The Great Write Way, Chapter Two: Twice upon a time...
A place for Buffistas to discuss, beta and otherwise deal and dish on their non-fan fiction projects.
El Drabblo and the Conquistador's Gold
It was the smile that said it first.
Oh, really?
The quirk at the corner, that widened into a toothy grin.
Do you think so?
Then the eyes, as the lids relaxed and his face went blank, like a shade drawing down.
Let's just see about that.
His fists said everything else.
Shorter than needed, but there ain't no more.
44 Clowns of the Apocalypse
Deb, I'm not sure if I'm remembering correctly, is this an anthology you were looking to get a story into?
Sail, yep. The story was "The Fourth Ring", a nice simple subversive little pro-choice story about a girl, an unexpected visit from a travelling circus, and a Bic lighter.
Yay! Clowns! Apocolypse! Also, Samurai! And, maybe, boxers!
That's all I got. For I am drunk. Sorry for the annoyance.
Well, the third base coach was tapping and flapping his hands like a madman, and the infield put on the shift. The third baseman stood at second, in case the runner at first tried to steal. The pitcher played with a couple of pickoff throws -- just a spin and toss, so the first baseman better be ready -- and settled in to face the lefty bat at home. The catcher studied the batter's feet, his hands, the angle of his hips, before shooting down a finger, touching his right thigh. He set up outside all elaborate, and then as the pitcher let go he hopped to his right to catch the inside fastball.
The batter had good wrists. He jammed his bat up, caught a piece of it, and sent the ball bounding into right field, just fair. As he dashed toward second, the runner saw a hand held up, Whoa, mouth forming the word, "Foul, foul." The third baseman, toe touching the bag, dropped his hands and looked idle, long enough for the runner to slow up, stumble to a stop. By the time he had figured out the deception, the ball was flying in from right field, and all the infield grinned at him. At first base, the batter fretted, his double stolen from him on a decoy. The first base coach patted him on the butt, consoling.
You can play the game if you're stone deaf. Ask Ryan Ketchner about it sometime. But, enunciate slowly, so he can read your lips.
Nutty, I love that piece the way I love Bull Durham.
For I do not love the baseball, and mention of it turns me into the Farside dog, "blahblahblah blah baseball blah, blah blahblahblah still baseball, blah blah."
But Bull Durham makes beautiful sense despite the baseball, and so does your drabble.
(laughnig my ass off at Nutty's drabble)
Because, unlike Bev, I muchly love the zen of baseball, and this made me happy like a happy thing.
That's hilarious, Nutty. I saw the replays and analysis of that on ESPN the other day, and I swear John Kruk was going to burst a blood vessel in his annoyance with the base runner.

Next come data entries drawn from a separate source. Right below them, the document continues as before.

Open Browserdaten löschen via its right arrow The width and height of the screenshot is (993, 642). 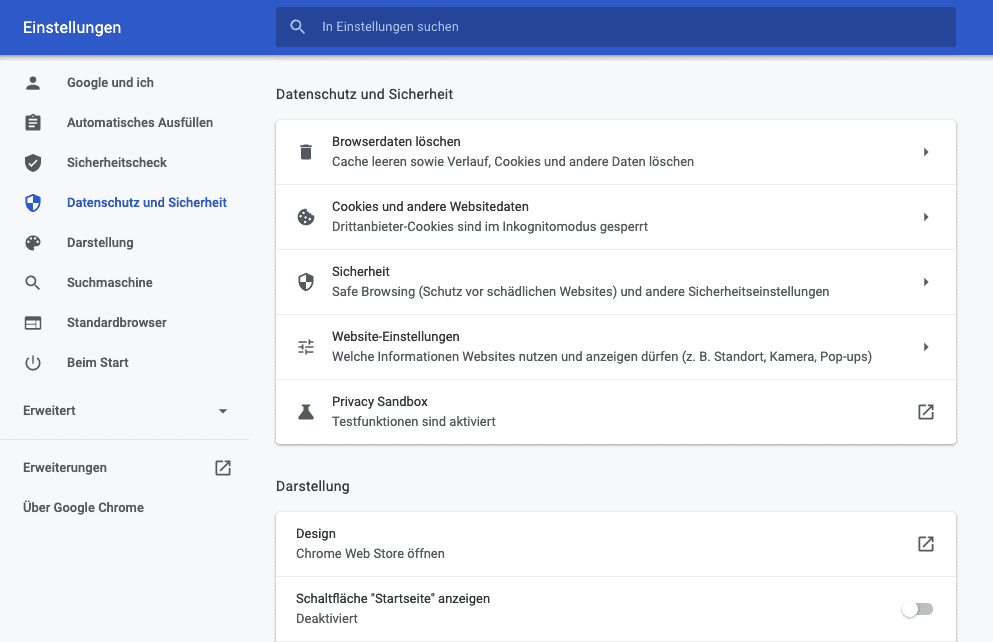tap(926, 152)
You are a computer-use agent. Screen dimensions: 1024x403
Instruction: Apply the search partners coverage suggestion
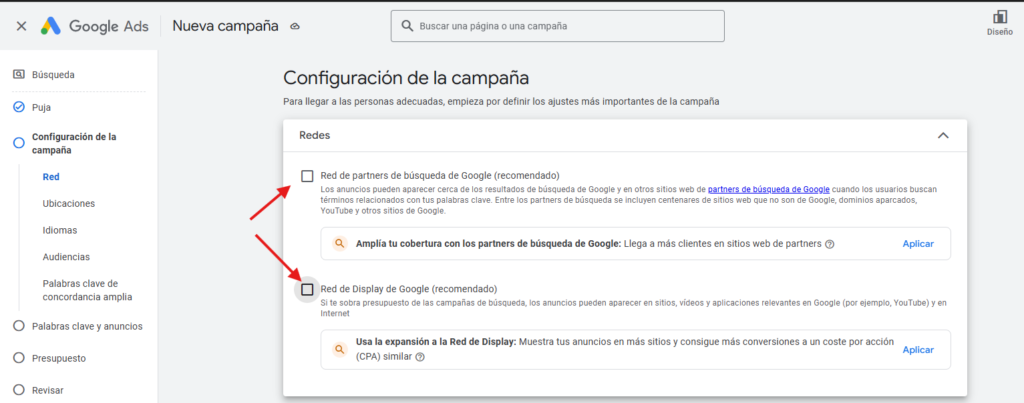917,244
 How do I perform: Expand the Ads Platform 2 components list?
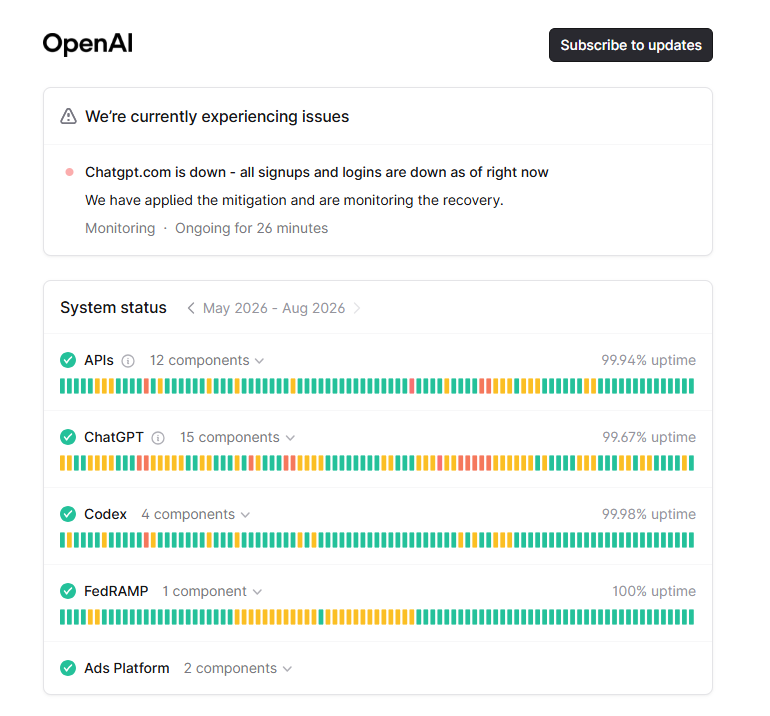point(238,668)
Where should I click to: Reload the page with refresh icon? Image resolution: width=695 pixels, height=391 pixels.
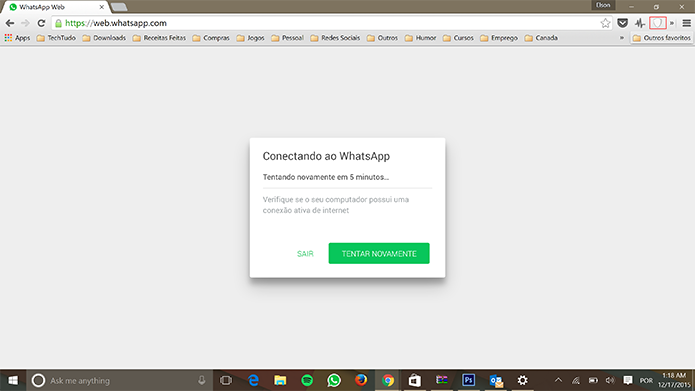click(x=41, y=23)
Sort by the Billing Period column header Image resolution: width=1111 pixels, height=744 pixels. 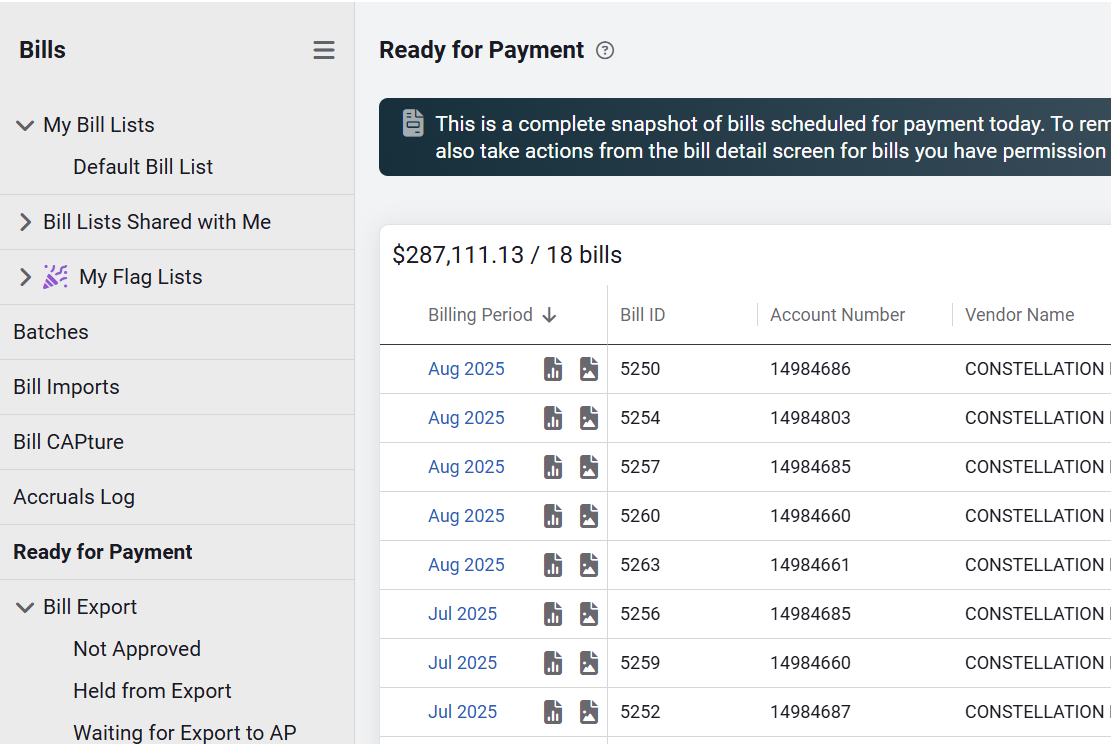481,315
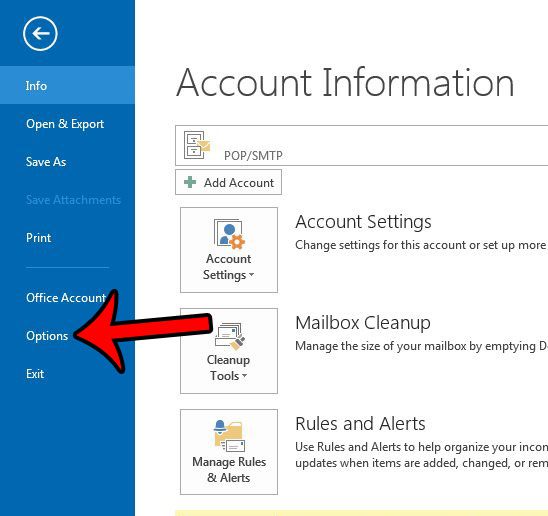
Task: Expand the Account Settings dropdown arrow
Action: (x=251, y=275)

ION, I just found out that finalists for the next contest I entered are in the process of being announced--I judged another category, and the contest coordinator posted early this morning that she was calling the finalists today, and would post to the list once she'd reached them all. She hasn't posted yet, but then again, my phone hasn't rung....
Hold me.
John Kruk was going to burst a blood vessel
I wish he would just go ahead and do that, then, so I don't have to listen to him spout ignorant nonsense (much to the annoyance of Gammo, sitting right across from him). Do you remember what teams they were? Someone in the national league.
And for the record, there was plenty of yelling over the play (also I am totally making up the call and pitch in the above); but the yelling was not a necessary part of the action.
Yeah, I'm not fond of Kruk, either.
I'm not sure, but I thought it was interleague--Cubs v. White Sox.